*Your goal:*
Print the data exactly as it appears, keeping every word.
►
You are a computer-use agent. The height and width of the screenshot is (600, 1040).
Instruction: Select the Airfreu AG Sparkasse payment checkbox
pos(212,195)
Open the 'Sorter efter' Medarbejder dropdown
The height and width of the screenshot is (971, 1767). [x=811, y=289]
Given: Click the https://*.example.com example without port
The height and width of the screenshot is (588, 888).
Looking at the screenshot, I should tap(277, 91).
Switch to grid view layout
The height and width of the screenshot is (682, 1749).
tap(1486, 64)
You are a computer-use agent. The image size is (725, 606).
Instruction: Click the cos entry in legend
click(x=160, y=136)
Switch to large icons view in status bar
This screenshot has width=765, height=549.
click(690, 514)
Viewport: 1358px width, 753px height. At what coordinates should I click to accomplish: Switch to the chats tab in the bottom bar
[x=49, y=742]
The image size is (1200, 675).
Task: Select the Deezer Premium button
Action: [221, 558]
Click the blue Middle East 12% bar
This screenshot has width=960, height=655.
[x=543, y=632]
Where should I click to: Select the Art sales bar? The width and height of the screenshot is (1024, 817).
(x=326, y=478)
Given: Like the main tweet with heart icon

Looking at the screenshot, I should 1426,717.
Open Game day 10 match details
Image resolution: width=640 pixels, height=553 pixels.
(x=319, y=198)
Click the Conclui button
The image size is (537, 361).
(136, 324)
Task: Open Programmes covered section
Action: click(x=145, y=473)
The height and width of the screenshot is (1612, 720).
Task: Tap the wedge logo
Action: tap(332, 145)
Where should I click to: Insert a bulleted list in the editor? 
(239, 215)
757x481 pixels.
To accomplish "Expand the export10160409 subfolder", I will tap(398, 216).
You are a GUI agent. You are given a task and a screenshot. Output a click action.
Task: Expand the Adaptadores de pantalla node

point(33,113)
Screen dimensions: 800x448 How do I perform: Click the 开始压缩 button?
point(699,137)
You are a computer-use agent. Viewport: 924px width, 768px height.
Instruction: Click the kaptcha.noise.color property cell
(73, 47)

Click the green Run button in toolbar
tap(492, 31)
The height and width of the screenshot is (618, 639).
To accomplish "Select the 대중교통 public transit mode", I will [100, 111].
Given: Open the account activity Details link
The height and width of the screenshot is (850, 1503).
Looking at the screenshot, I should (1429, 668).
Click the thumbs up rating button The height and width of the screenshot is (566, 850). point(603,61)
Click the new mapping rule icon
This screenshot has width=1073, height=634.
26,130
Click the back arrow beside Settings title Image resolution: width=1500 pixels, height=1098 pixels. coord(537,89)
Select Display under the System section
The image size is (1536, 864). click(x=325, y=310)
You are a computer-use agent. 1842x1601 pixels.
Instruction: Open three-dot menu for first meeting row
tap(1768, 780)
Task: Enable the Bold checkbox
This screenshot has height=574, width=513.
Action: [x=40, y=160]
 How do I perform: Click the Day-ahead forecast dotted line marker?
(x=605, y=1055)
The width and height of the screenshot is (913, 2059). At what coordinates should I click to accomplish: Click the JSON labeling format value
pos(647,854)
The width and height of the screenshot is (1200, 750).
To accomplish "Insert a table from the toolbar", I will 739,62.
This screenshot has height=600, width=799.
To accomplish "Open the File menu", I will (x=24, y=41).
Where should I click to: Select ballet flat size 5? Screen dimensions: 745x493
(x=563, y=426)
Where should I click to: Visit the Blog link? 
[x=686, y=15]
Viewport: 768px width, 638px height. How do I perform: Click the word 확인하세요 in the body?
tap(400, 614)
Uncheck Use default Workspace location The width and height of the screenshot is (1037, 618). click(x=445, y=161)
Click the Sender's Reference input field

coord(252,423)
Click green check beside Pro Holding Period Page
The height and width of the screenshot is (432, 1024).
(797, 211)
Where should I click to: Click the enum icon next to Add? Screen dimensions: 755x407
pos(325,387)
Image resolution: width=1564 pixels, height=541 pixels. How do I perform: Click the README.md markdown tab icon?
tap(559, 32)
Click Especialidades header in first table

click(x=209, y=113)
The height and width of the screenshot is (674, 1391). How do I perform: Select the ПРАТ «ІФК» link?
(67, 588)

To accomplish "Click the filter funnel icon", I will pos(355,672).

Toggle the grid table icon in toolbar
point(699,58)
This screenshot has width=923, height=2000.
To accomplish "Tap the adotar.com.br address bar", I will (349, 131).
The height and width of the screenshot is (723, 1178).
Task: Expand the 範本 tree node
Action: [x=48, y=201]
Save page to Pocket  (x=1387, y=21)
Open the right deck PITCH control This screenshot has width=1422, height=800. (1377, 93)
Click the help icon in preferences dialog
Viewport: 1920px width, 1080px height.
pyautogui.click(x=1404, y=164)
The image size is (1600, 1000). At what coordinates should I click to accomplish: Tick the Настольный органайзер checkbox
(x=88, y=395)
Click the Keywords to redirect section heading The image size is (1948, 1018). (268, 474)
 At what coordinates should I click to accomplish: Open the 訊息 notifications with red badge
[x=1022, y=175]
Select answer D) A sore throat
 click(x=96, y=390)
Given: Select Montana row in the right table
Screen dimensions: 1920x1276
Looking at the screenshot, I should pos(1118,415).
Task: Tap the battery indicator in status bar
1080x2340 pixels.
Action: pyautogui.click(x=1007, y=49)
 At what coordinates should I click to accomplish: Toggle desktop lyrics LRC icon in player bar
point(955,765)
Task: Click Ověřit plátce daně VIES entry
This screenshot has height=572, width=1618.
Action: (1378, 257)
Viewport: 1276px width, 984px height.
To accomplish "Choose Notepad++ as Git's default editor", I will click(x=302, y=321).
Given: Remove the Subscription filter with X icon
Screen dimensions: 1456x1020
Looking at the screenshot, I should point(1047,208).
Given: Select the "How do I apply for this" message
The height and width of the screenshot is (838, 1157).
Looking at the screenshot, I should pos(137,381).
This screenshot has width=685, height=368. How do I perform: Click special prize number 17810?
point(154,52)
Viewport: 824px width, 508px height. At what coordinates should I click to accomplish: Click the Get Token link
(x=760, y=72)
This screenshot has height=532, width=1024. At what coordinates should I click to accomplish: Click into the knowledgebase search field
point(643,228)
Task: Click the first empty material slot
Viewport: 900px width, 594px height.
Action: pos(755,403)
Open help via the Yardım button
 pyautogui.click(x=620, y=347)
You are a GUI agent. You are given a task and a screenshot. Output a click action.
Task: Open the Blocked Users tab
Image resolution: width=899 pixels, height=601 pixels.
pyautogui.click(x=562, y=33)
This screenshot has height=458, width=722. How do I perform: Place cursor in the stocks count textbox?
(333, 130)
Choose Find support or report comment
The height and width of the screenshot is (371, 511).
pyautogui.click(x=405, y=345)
◄
*Exercise solution:*
You are a computer-use agent. The height and width of the screenshot is (600, 1040).
Instruction: Select the Airfreu AG Sparkasse payment checkbox
pos(212,195)
Open the 'Sorter efter' Medarbejder dropdown
The height and width of the screenshot is (971, 1767). [x=811, y=289]
Given: Click the https://*.example.com example without port
The height and width of the screenshot is (588, 888).
Looking at the screenshot, I should tap(277, 91).
Switch to grid view layout
The height and width of the screenshot is (682, 1749).
tap(1486, 64)
You are a computer-use agent. The image size is (725, 606).
Instruction: Click the cos entry in legend
click(x=160, y=136)
Switch to large icons view in status bar
This screenshot has width=765, height=549.
click(690, 514)
Viewport: 1358px width, 753px height. At what coordinates should I click to accomplish: Switch to the chats tab in the bottom bar
[x=49, y=742]
The image size is (1200, 675).
Task: Select the Deezer Premium button
Action: [221, 558]
Click the blue Middle East 12% bar
This screenshot has width=960, height=655.
[x=543, y=632]
Where should I click to: Select the Art sales bar? The width and height of the screenshot is (1024, 817).
(x=326, y=478)
Given: Like the main tweet with heart icon

Looking at the screenshot, I should 1426,717.
Open Game day 10 match details
Image resolution: width=640 pixels, height=553 pixels.
(x=319, y=198)
Click the Conclui button
The image size is (537, 361).
(136, 324)
Task: Open Programmes covered section
Action: click(x=145, y=473)
The height and width of the screenshot is (1612, 720).
Task: Tap the wedge logo
Action: tap(332, 145)
Where should I click to: Insert a bulleted list in the editor? 
(239, 215)
757x481 pixels.
To accomplish "Expand the export10160409 subfolder", I will tap(398, 216).
You are a GUI agent. You are given a task and a screenshot. Output a click action.
Task: Expand the Adaptadores de pantalla node

point(33,113)
Screen dimensions: 800x448 How do I perform: Click the 开始压缩 button?
point(699,137)
You are a computer-use agent. Viewport: 924px width, 768px height.
Instruction: Click the kaptcha.noise.color property cell
(73, 47)

Click the green Run button in toolbar
tap(492, 31)
The height and width of the screenshot is (618, 639).
To accomplish "Select the 대중교통 public transit mode", I will [100, 111].
Given: Open the account activity Details link
The height and width of the screenshot is (850, 1503).
Looking at the screenshot, I should (1429, 668).
Click the thumbs up rating button The height and width of the screenshot is (566, 850). point(603,61)
Click the new mapping rule icon
This screenshot has width=1073, height=634.
26,130
Click the back arrow beside Settings title Image resolution: width=1500 pixels, height=1098 pixels. coord(537,89)
Select Display under the System section
The image size is (1536, 864). click(x=325, y=310)
You are a computer-use agent. 1842x1601 pixels.
Instruction: Open three-dot menu for first meeting row
tap(1768, 780)
Task: Enable the Bold checkbox
This screenshot has height=574, width=513.
Action: [x=40, y=160]
 How do I perform: Click the Day-ahead forecast dotted line marker?
(x=605, y=1055)
The width and height of the screenshot is (913, 2059). At what coordinates should I click to accomplish: Click the JSON labeling format value
pos(647,854)
The width and height of the screenshot is (1200, 750).
To accomplish "Insert a table from the toolbar", I will 739,62.
This screenshot has height=600, width=799.
To accomplish "Open the File menu", I will (x=24, y=41).
Where should I click to: Select ballet flat size 5? Screen dimensions: 745x493
(x=563, y=426)
Where should I click to: Visit the Blog link? 
[x=686, y=15]
Viewport: 768px width, 638px height. How do I perform: Click the word 확인하세요 in the body?
tap(400, 614)
Uncheck Use default Workspace location The width and height of the screenshot is (1037, 618). click(x=445, y=161)
Click the Sender's Reference input field

coord(252,423)
Click green check beside Pro Holding Period Page
The height and width of the screenshot is (432, 1024).
(797, 211)
Where should I click to: Click the enum icon next to Add? Screen dimensions: 755x407
pos(325,387)
Image resolution: width=1564 pixels, height=541 pixels. How do I perform: Click the README.md markdown tab icon?
tap(559, 32)
Click Especialidades header in first table

click(x=209, y=113)
The height and width of the screenshot is (674, 1391). How do I perform: Select the ПРАТ «ІФК» link?
(67, 588)

To accomplish "Click the filter funnel icon", I will pos(355,672).

Toggle the grid table icon in toolbar
point(699,58)
This screenshot has width=923, height=2000.
To accomplish "Tap the adotar.com.br address bar", I will (349, 131).
The height and width of the screenshot is (723, 1178).
Task: Expand the 範本 tree node
Action: [x=48, y=201]
Save page to Pocket  (x=1387, y=21)
Open the right deck PITCH control This screenshot has width=1422, height=800. (1377, 93)
Click the help icon in preferences dialog
Viewport: 1920px width, 1080px height.
pyautogui.click(x=1404, y=164)
The image size is (1600, 1000). At what coordinates should I click to accomplish: Tick the Настольный органайзер checkbox
(x=88, y=395)
Click the Keywords to redirect section heading The image size is (1948, 1018). (268, 474)
 At what coordinates should I click to accomplish: Open the 訊息 notifications with red badge
[x=1022, y=175]
Select answer D) A sore throat
 click(x=96, y=390)
Given: Select Montana row in the right table
Screen dimensions: 1920x1276
Looking at the screenshot, I should pos(1118,415).
Task: Tap the battery indicator in status bar
1080x2340 pixels.
Action: pyautogui.click(x=1007, y=49)
 At what coordinates should I click to accomplish: Toggle desktop lyrics LRC icon in player bar
point(955,765)
Task: Click Ověřit plátce daně VIES entry
This screenshot has height=572, width=1618.
Action: (1378, 257)
Viewport: 1276px width, 984px height.
To accomplish "Choose Notepad++ as Git's default editor", I will click(x=302, y=321).
Given: Remove the Subscription filter with X icon
Screen dimensions: 1456x1020
Looking at the screenshot, I should point(1047,208).
Given: Select the "How do I apply for this" message
The height and width of the screenshot is (838, 1157).
Looking at the screenshot, I should pos(137,381).
This screenshot has width=685, height=368. How do I perform: Click special prize number 17810?
point(154,52)
Viewport: 824px width, 508px height. At what coordinates should I click to accomplish: Click the Get Token link
(x=760, y=72)
This screenshot has height=532, width=1024. At what coordinates should I click to accomplish: Click into the knowledgebase search field
point(643,228)
Task: Click the first empty material slot
Viewport: 900px width, 594px height.
Action: pos(755,403)
Open help via the Yardım button
 pyautogui.click(x=620, y=347)
You are a GUI agent. You are given a task and a screenshot. Output a click action.
Task: Open the Blocked Users tab
Image resolution: width=899 pixels, height=601 pixels.
pyautogui.click(x=562, y=33)
This screenshot has height=458, width=722. How do I perform: Place cursor in the stocks count textbox?
(333, 130)
Choose Find support or report comment
The height and width of the screenshot is (371, 511).
pyautogui.click(x=405, y=345)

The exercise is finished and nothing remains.